→ Task requirements
Using the entries below, write out the line with "This screenshot has width=1018, height=437.", the line with "Open the kebab", and every line in between, exactly as each is written.

(Beginning of Data supplied)

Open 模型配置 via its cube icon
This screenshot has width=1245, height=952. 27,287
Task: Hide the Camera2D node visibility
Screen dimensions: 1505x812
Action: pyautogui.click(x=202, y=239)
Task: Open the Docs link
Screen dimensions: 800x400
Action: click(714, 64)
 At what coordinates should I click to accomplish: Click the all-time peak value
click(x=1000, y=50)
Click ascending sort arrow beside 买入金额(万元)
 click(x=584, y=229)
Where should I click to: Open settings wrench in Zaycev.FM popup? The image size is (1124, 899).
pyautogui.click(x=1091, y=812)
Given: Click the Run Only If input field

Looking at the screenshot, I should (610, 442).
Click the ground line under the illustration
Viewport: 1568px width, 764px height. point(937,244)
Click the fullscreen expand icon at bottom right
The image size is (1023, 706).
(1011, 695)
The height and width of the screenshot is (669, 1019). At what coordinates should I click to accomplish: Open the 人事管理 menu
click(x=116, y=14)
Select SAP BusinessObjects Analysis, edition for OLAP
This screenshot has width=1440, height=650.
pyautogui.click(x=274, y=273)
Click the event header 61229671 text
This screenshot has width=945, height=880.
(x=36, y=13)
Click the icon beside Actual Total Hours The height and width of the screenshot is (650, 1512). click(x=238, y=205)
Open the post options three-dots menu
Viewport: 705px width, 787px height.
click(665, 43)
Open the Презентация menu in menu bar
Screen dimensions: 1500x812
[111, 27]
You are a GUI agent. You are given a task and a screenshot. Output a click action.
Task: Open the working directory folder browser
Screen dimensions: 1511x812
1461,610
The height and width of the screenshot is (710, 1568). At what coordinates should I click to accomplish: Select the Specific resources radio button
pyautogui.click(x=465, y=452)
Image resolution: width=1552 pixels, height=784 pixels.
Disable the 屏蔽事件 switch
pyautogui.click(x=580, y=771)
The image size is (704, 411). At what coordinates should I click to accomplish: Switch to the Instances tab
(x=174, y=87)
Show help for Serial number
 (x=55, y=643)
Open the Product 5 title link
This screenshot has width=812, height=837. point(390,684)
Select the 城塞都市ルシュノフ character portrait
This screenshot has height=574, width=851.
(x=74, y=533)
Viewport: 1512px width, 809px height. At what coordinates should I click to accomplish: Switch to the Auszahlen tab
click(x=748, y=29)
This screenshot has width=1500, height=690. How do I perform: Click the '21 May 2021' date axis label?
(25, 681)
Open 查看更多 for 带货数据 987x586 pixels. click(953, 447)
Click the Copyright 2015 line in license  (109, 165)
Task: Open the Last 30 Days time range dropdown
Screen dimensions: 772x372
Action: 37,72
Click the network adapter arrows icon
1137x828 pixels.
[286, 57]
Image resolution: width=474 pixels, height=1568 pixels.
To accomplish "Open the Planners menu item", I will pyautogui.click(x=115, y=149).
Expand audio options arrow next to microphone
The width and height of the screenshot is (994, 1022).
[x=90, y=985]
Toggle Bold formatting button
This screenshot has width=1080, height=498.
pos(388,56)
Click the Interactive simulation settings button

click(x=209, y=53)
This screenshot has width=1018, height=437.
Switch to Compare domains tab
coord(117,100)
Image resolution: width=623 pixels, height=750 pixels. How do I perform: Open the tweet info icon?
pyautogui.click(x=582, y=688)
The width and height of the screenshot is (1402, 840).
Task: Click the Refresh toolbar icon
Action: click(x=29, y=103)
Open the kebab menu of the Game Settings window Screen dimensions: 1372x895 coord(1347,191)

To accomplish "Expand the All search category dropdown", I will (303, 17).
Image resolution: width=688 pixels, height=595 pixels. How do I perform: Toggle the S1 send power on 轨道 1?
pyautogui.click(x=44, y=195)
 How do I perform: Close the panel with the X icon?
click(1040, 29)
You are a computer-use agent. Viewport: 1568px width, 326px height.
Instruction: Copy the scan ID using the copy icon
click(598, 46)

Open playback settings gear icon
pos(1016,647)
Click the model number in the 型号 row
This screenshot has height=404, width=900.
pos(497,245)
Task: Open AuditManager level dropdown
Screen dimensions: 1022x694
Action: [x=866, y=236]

(End of Data supplied)

→ Response box
This screenshot has width=1018, height=437.
Switch to Compare domains tab
coord(117,100)
Image resolution: width=623 pixels, height=750 pixels. How do I perform: Open the tweet info icon?
pyautogui.click(x=582, y=688)
The width and height of the screenshot is (1402, 840).
Task: Click the Refresh toolbar icon
Action: click(x=29, y=103)
Open the kebab menu of the Game Settings window Screen dimensions: 1372x895 coord(1347,191)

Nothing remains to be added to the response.